What truly matters is what we do with the thoughts that occur to us. And you have said yourself, “I do not agree with those thoughts” (i.e. the curses against God). To the extent that you had any moral culpability at all for those thoughts—and I don’t think you do—this constitutes repentance, and you can believe and trust God’s promise that “whoever confesses and forsakes his sins will find mercy.”

We are in the midst of a spiritual battle, and one of the main battlefields is the human mind.

From the story you’ve shared with me (which I’ve edited down here for length and confidentiality), I agree with the pastor who said that God has a big plan for your life. One reason I say this is that it appears to me that you have been under fierce spiritual attack.

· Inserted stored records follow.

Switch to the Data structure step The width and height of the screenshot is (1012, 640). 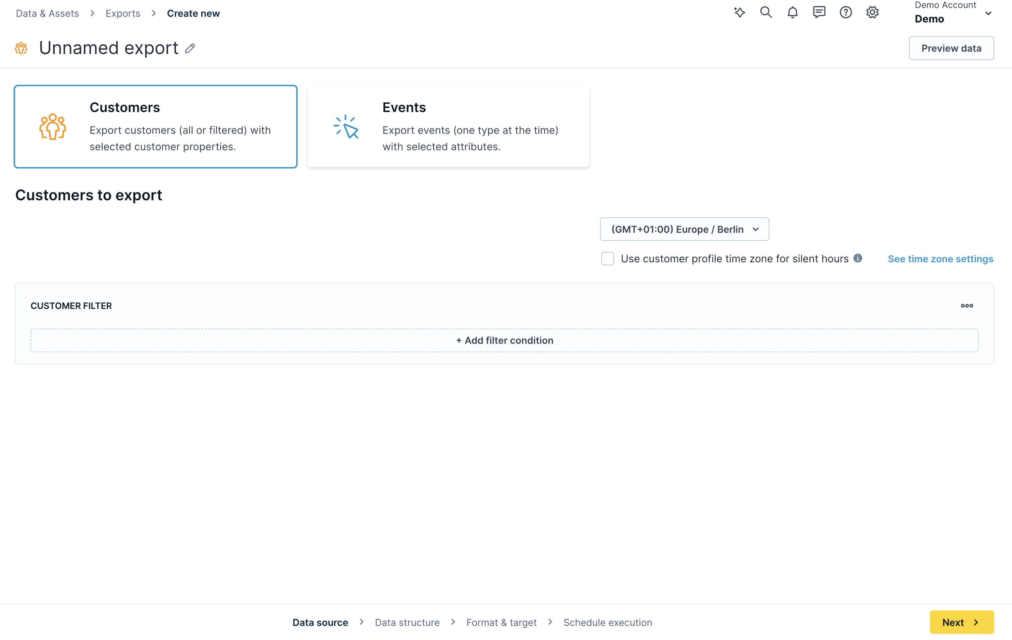(x=407, y=622)
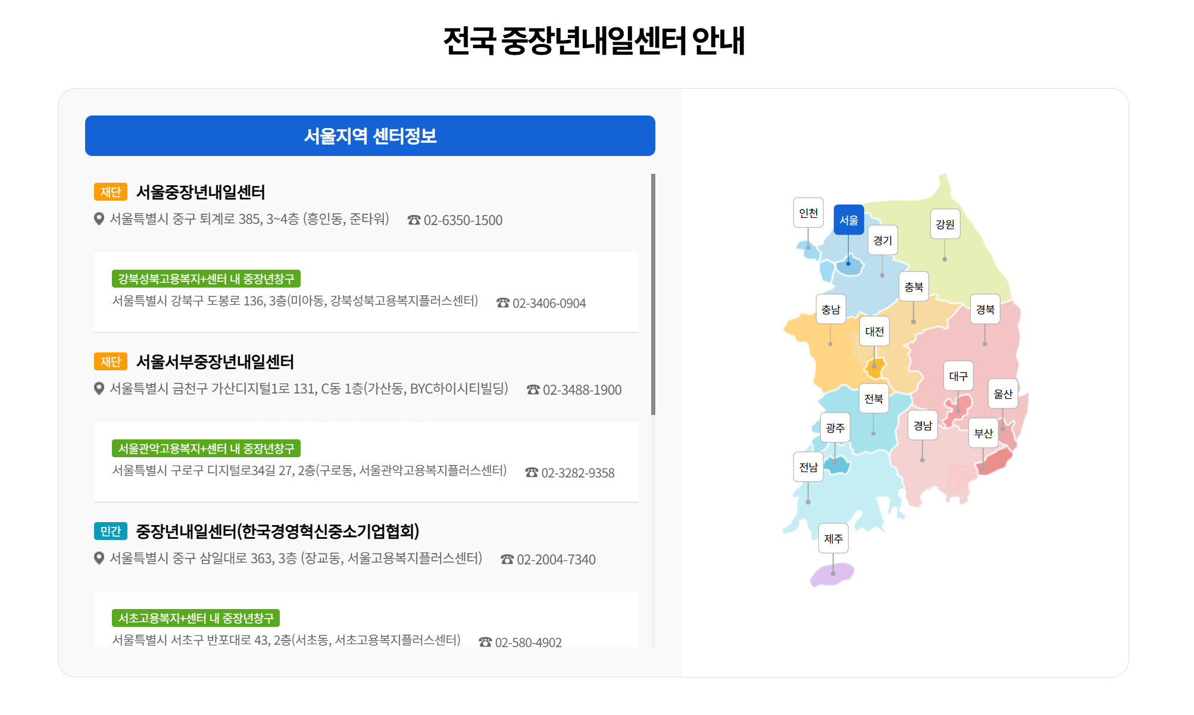Select the 충북 region label
The height and width of the screenshot is (715, 1194).
pyautogui.click(x=913, y=287)
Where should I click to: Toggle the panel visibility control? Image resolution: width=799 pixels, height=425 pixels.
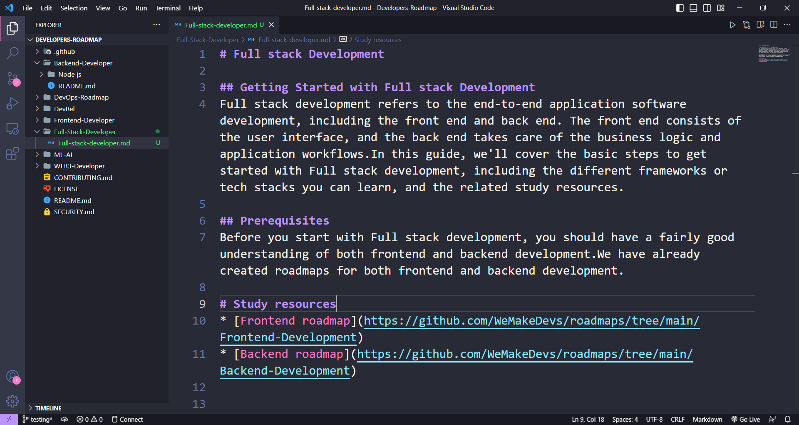tap(693, 8)
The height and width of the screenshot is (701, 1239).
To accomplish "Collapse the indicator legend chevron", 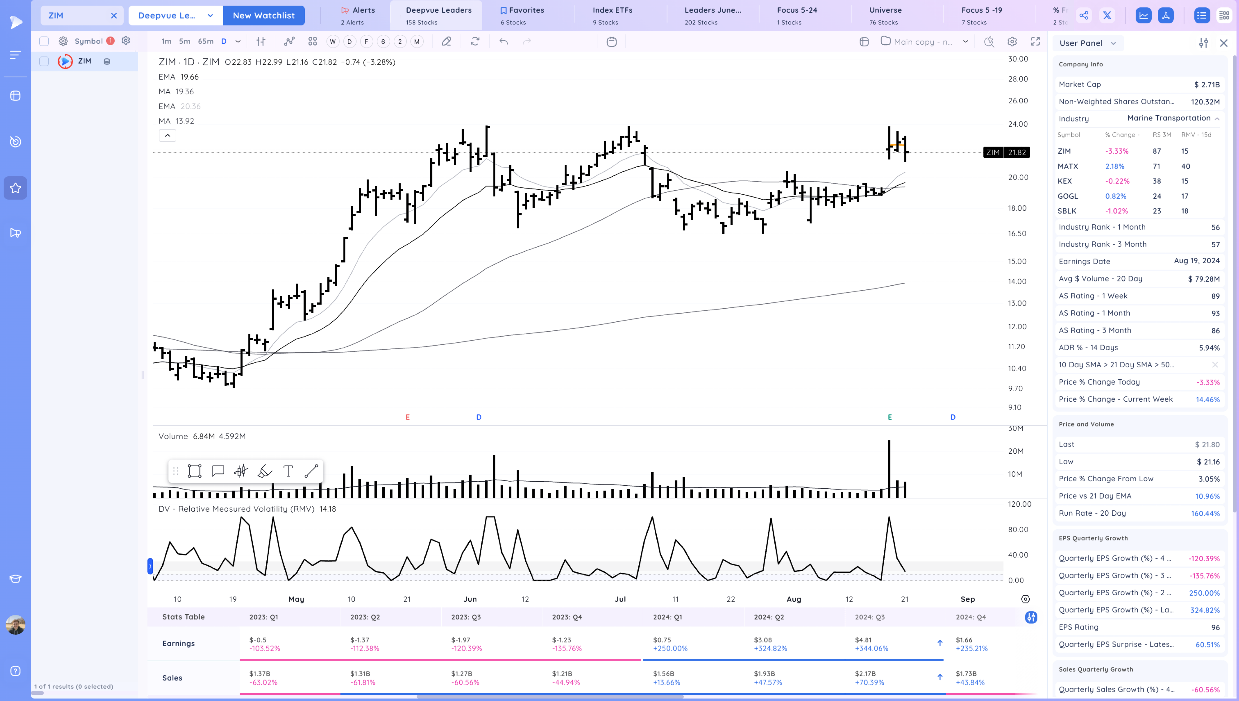I will 167,135.
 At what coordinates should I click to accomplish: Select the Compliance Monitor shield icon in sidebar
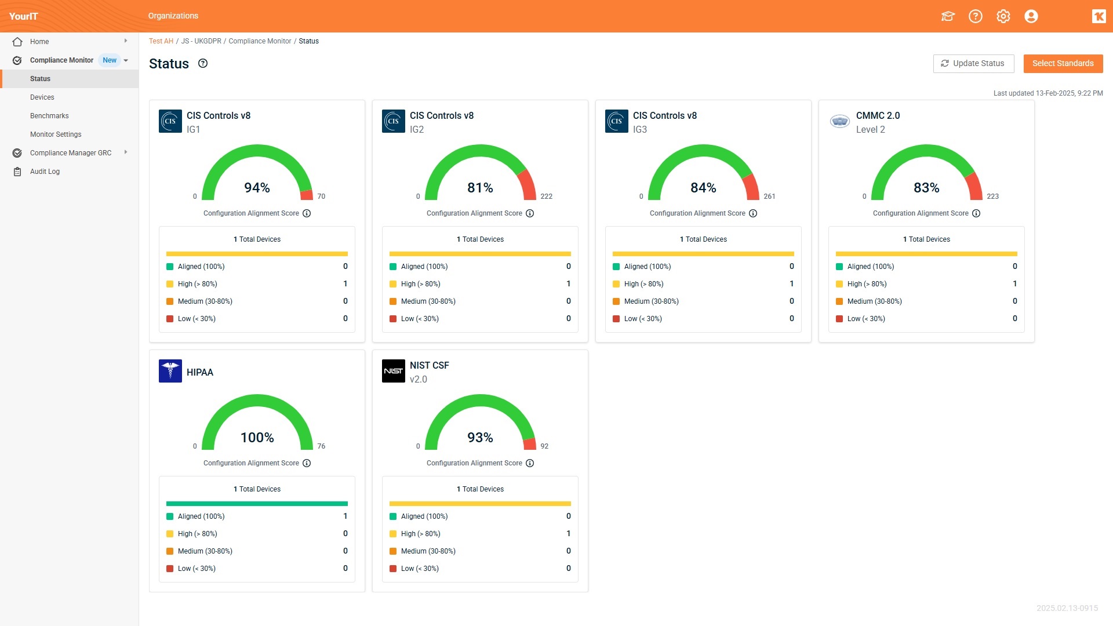point(17,60)
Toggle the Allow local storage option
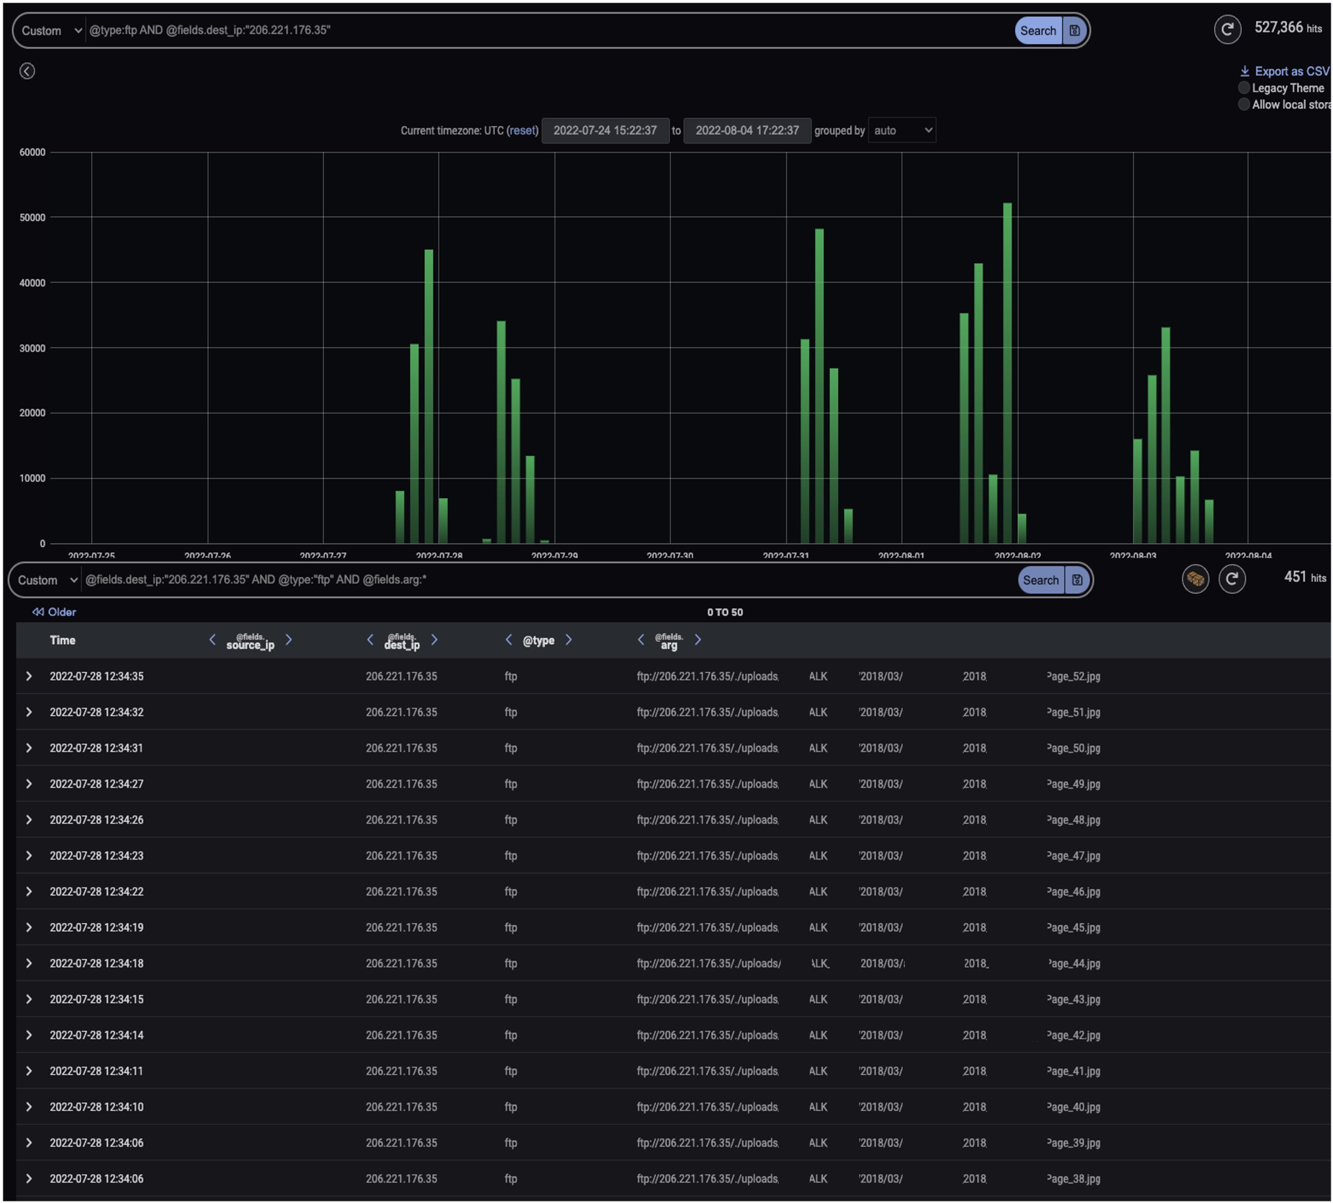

Now I know we’re not supposed to see the devil under every sofa cushion. I’m very careful about what I attribute to evil spiritual forces. Anxiety can have emotional and psychological causes, and I encourage you to pursue those as appropriate. But the fact that the onslaught of dark thoughts you’ve described has deprived you of peace and the assurance of your salvation, and caused you such great anguish and trouble, says to me thatsomething additional is going on here. I’m convinced that spiritual forces are real and still operating in our world, and this appears from your description to be a case where they are having an influence.

By their fruits you will know them,” Jesus said. The “fruits” of these thoughts are so destructive, I don’t see them coming from your own mind and will. I recognize you as a person who sincerely wants to serve and please God. So I believe the thoughts are coming instead from the spiritual enemies of God, who want you to be paralyzed by false guilt and worry instead of serving God eagerly and energetically with all of the gifts and zeal that God has given you.

You need to fight back.

The best way to do that is to believe, once and for all, the Bible’s promises that Jesus is the “Lamb of God who takes away the sin of the world” (that would be all the sin, of every kind) and that “if anyone is in Christ, he is a new creation; old things have passed away; behold, all things have become new.” And in that confidence, discover your gifting and your calling and serve God with boldness, as a beloved son who has been freely forgiven and accepted in Christ.

Get out there and cause some trouble for the devil. You’ve let him cause enough trouble for you.